— start Text to read —

Tuesday, August 04, 2009

Cory Aquino--sinner or saint?

Corazon Aquino, 1933-2009

Filipinos loved her; now that she's gone, Filipinos mourn her. And I understand that.

Her finest moment, I believe, was during the 1986 Snap Elections, declared by then president (and dictator) Ferdinand E. Marcos. When accused of lacking experience, she replied: "It is true. I have no experience in lying, cheating, stealing and killing. I offer you honesty and sincerity in leadership."

We loved her for that. She said it in a monotone; she had little to no gift for public speaking, but the fact that she sounded like such an inexperienced political speaker was in itself refreshing. We'd had it with Marcos' legendary eloquence (muted perhaps by advanced age and acute lupus) and as far as we were concerned, she was a startling sea breeze, blown in from a window long padlocked.

The revolt itself happened almost despite Aquino's popularity, a military coup prematurely discovered; but people decided enough was enough, used said coup as an excuse, and poured out in the streets to demand Marcos' resignation.

Aquino rode on the crest of that wave to Malacanang, but it's instructive to remember what factions made up that wave--the Philippine military; the Catholic Church; people from upper to middle to lower class, not just in Manila but the provincial cities as well (Manila hogged the lion's share of media coverage, of course). It wasn't just her, though she was possibly its most prominent figurehead, in bright yellow.

The government she formed right after the revolt might be what we call the Dream Team of Philippine politics--Claudio Teehankee as Chief Justice, Juan Ponce Enrile as Secretary of Defense, Fidel Ramos as Armed Forces Chief of Staff, Jaime Ongpin as Finance Secretary, Joker Arroyo as Executive Secretary. It was like a rainbow spectrum, from right to left and all shades in between--for a brief, shining moment, an example of the lion lying with the lamb (who was lion and who lamb I wouldn't dare guess).

— end Text to read —
— start Information provided —

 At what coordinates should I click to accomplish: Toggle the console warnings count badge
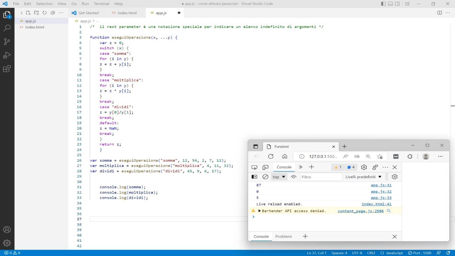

— end Information provided —

Objective - According to the post on Cory Aquino, who was Executive Secretary in the government she formed right after the revolt? The data has no connection to the text.

Result of the exercise - Joker Arroyo